Confirmation will now be celebrated in the third grade and first Eucharist will follow at the same ceremony. Bishop Aquila articulates his reason for this change:

When I was Bishop of Fargo and I restored confirmation to its original place, I found third-graders to be very receptive to the gifts of the Holy Spirit. Their childlike trust and wonder is beautiful to behold. Many times, their ability to see the truth and to trust God completely surpasses our own, and this allows them to receive the graces of the sacrament more deeply.

Bishop Aquila also articulated several theological reasons for placing confirmation before first Eucharist. Central to his theological reasoning is the profound connection between baptism and confirmation, “which perfects the grace of baptism.”

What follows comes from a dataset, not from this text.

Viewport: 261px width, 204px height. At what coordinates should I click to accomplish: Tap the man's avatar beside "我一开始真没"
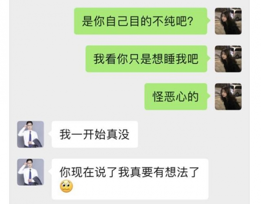pos(30,134)
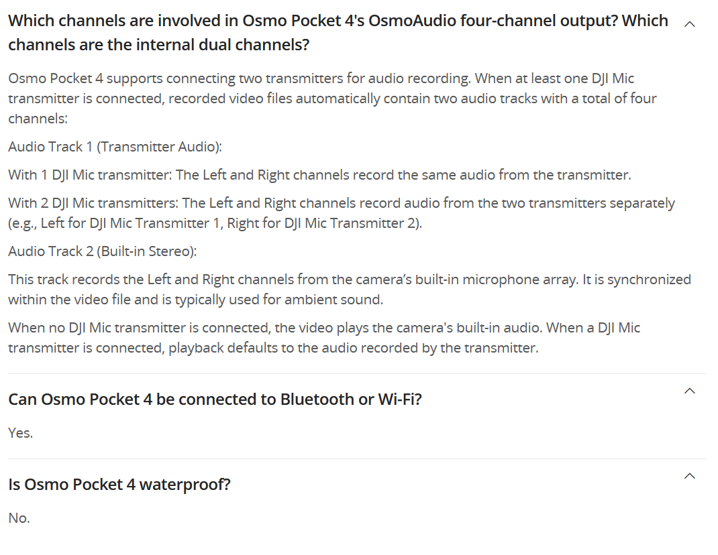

Bishop Aquila also sees some potential advantages in confirming children earlier:

By imparting the graces of confirmation at an earlier age, it is my hope and conviction that children will be better prepared to live a life of authentic discipleship, even as society becomes more secular.

Bishop Aquila ends his post announcing his upcoming pastoral letter, “Saints Among Us,” which explains in more detail the shift in the order of the sacraments of initiation. The letter is due to come out on May 24th and can be found at www.archden.org/saints. Along with the letter, Bishop Aquila is providing video and print resources to help in the transition.

Bishops seem to have been energized by recent conversations on the new national statutes for the catechumenate, and are now implementing reforms in their own dioceses. For more information on the national statutes, see this post from November and another from June.

It will be interesting to see if other bishops are planning to shift the order of the sacraments of initiation in their dioceses. Two bishops making changes to the order of the sacraments of initiation in the month of May does not seem like a coincidence. Now if only we could celebrate baptism, confirmation and first Eucharist at the same time. That is something to think about…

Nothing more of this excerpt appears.